What you are asked to do:
Look for the word "agent" in the entries below, then copy every line that has it.

Stored records:
□ □ □

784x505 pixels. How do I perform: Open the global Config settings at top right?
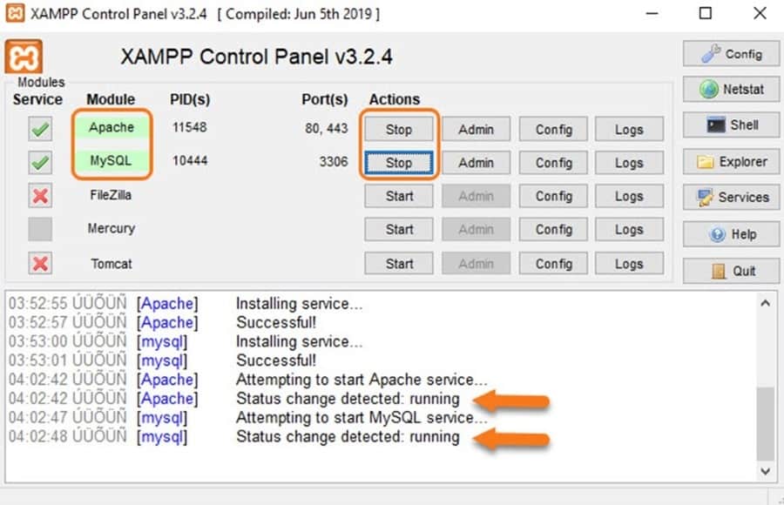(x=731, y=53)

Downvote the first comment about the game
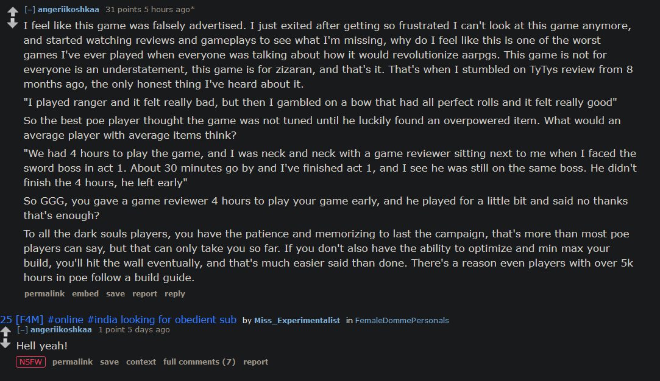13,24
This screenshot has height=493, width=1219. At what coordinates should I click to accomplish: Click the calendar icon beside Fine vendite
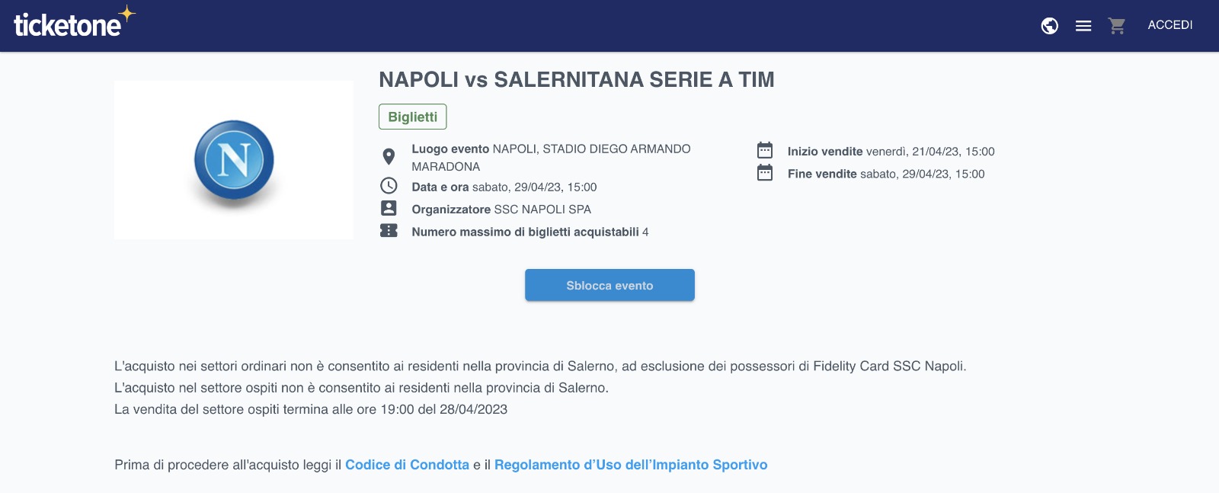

□ □ □

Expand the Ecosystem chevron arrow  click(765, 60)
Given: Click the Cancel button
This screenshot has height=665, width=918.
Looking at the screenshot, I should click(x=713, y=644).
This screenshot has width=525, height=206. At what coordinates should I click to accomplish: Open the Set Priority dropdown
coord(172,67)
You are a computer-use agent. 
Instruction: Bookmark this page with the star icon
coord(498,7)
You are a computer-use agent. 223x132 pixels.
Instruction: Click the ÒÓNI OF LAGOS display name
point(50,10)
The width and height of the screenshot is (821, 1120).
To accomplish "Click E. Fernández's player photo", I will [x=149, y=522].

□ □ □

Answer to the problem:
You are a computer-use agent. 
You are a computer-use agent. 223x132 pixels.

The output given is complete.